From the entries below, pull out each line where "every" appears.

● TASK DATA:
○ ○ ○ ○
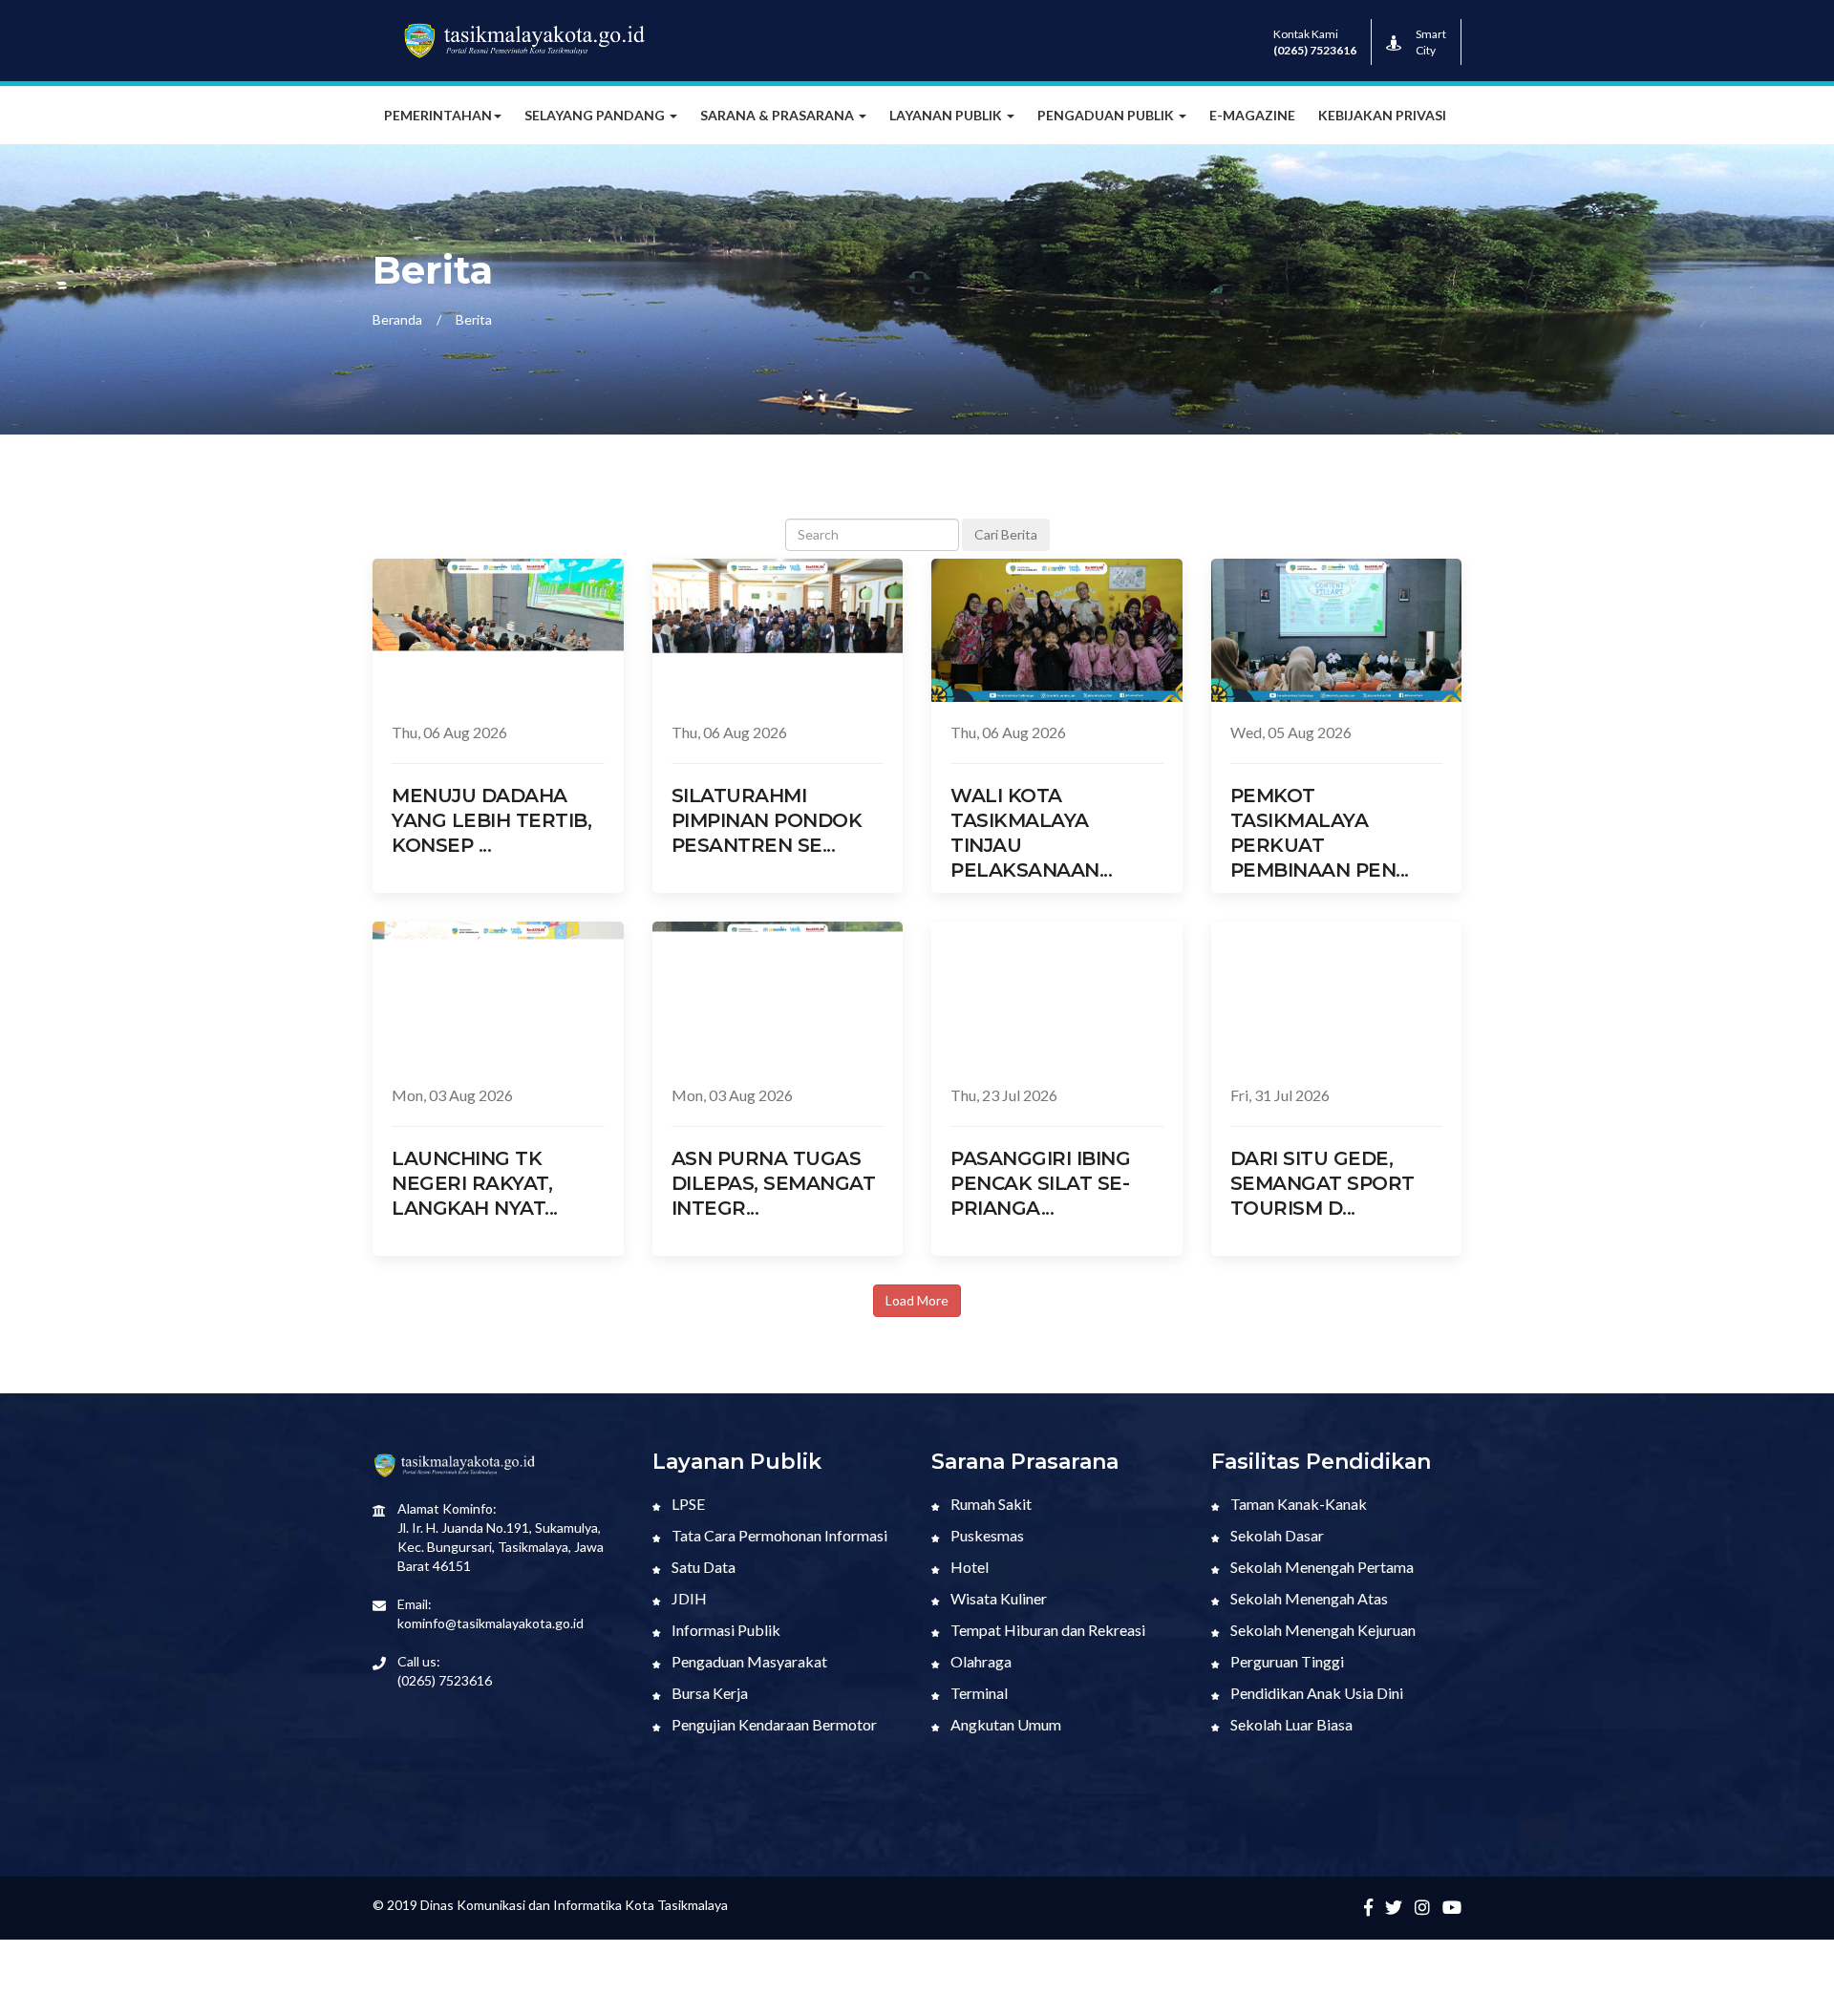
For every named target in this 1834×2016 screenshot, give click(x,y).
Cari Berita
○ ○ ○ ○
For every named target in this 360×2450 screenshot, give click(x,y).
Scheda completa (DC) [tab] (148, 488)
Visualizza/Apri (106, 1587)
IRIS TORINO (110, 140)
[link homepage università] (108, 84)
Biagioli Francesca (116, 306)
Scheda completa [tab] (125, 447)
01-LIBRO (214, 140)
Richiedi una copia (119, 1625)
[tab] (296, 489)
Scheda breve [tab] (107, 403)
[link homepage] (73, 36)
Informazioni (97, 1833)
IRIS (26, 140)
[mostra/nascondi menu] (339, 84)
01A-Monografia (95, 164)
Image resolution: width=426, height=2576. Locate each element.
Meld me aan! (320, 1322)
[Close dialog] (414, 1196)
○ ○ ○ ○
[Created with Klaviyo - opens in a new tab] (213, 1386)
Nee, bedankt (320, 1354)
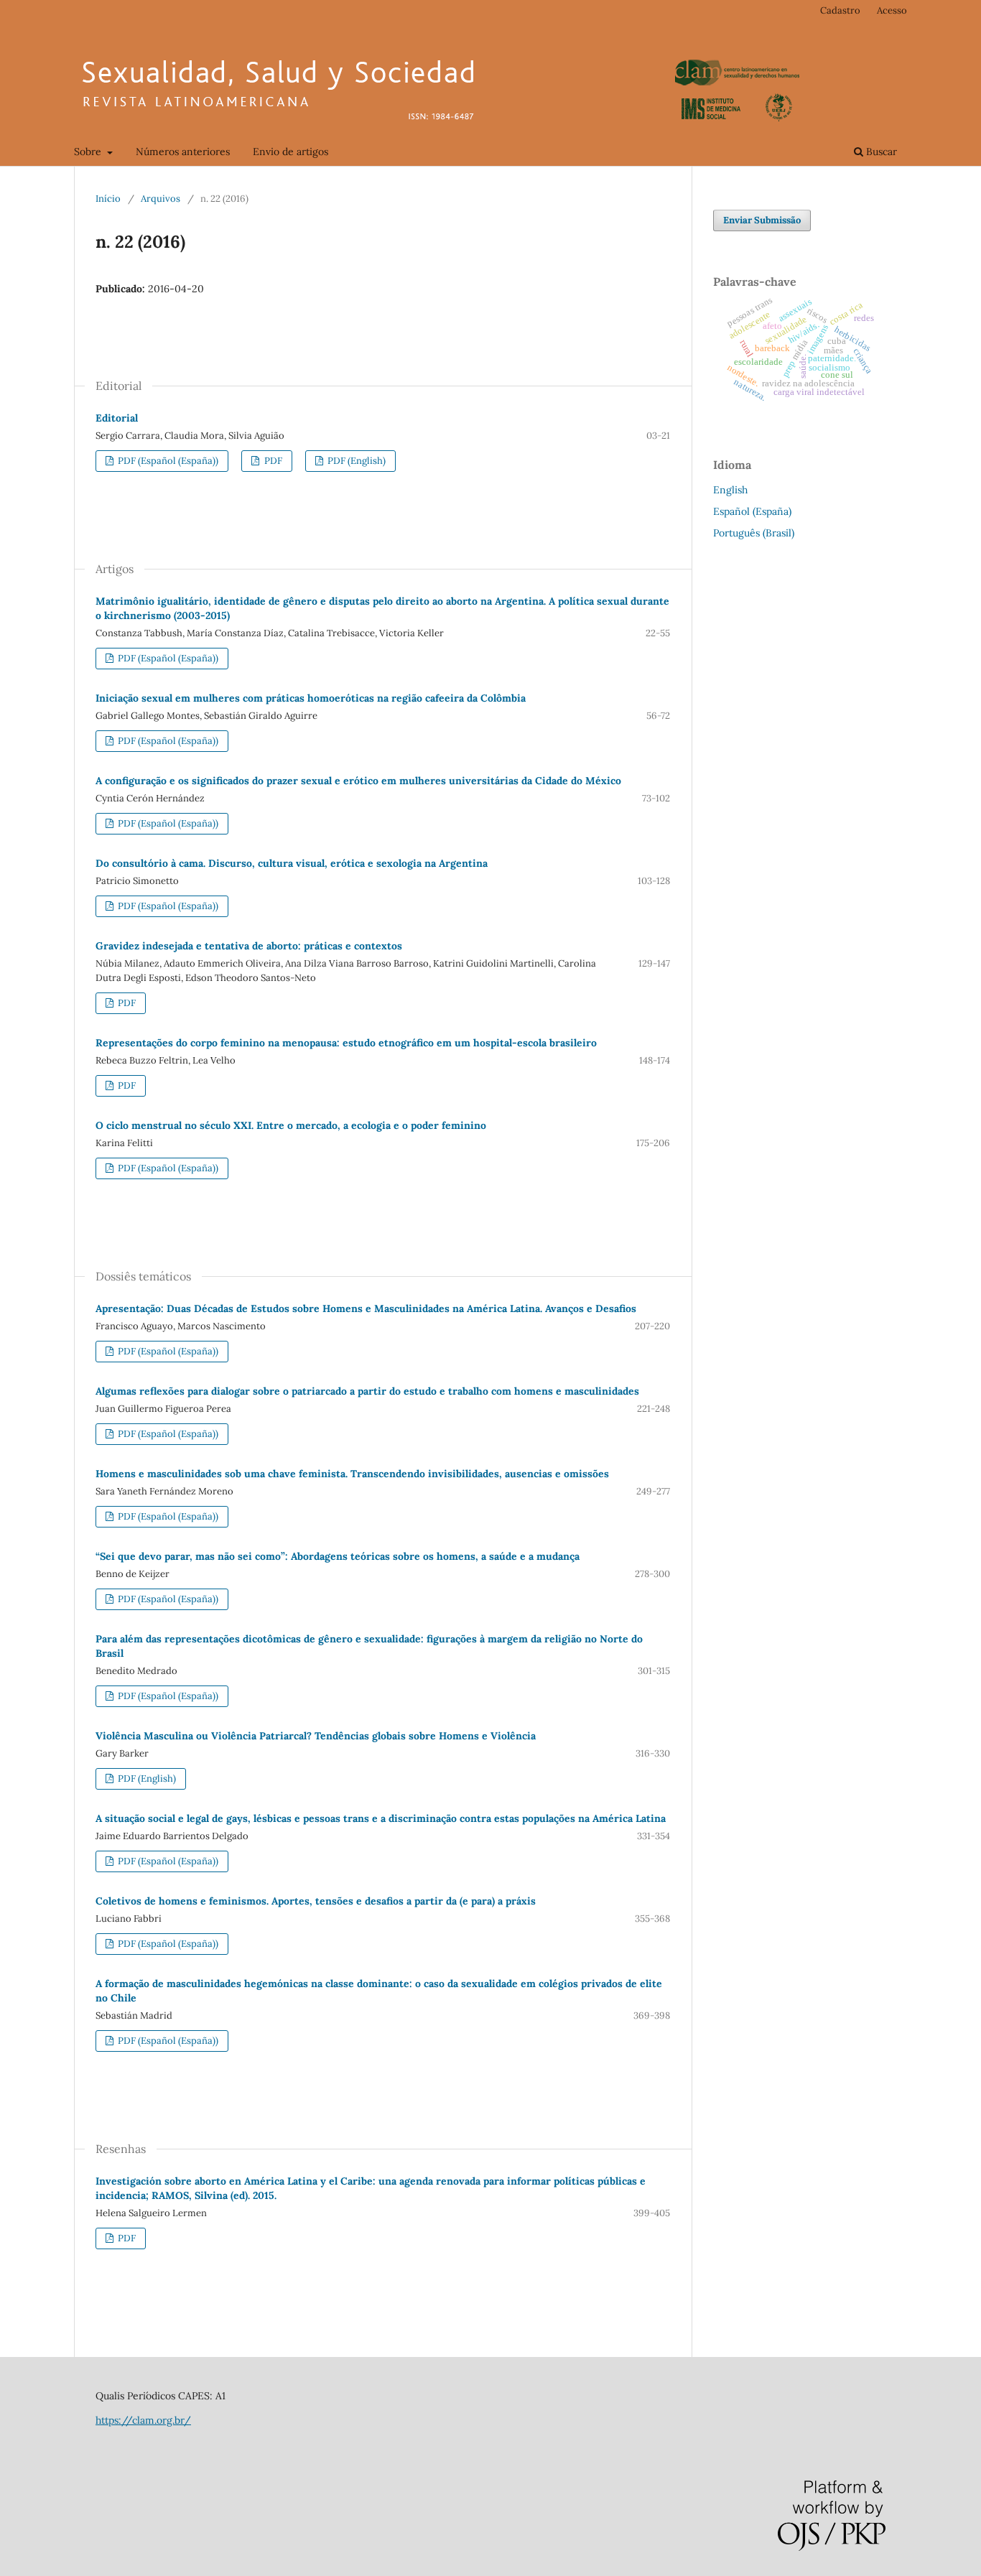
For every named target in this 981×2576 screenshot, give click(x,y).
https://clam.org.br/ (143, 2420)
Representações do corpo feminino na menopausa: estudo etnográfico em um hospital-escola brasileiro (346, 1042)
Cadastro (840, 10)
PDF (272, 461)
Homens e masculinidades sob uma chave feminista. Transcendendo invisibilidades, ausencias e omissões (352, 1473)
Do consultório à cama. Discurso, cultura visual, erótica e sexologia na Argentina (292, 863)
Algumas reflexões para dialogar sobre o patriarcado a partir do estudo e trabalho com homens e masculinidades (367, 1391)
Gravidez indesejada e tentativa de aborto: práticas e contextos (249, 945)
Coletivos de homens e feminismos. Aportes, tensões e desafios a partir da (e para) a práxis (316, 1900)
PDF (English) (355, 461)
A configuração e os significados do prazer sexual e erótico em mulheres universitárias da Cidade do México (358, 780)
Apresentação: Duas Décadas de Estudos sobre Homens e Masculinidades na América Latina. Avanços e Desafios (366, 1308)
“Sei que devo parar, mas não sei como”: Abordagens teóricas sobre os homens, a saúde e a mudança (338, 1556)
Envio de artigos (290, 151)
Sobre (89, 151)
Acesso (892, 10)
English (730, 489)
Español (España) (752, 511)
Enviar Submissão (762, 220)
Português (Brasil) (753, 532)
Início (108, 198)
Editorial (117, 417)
○ ○ ○ ○
● SOLUTION TO THIS EXERCISE:
For every named target in this 1834×2016 screenshot, give click(x,y).
For every named target in this 360×2450 screenshot, give click(x,y).
For every named target in this 981×2576 screenshot, give click(x,y).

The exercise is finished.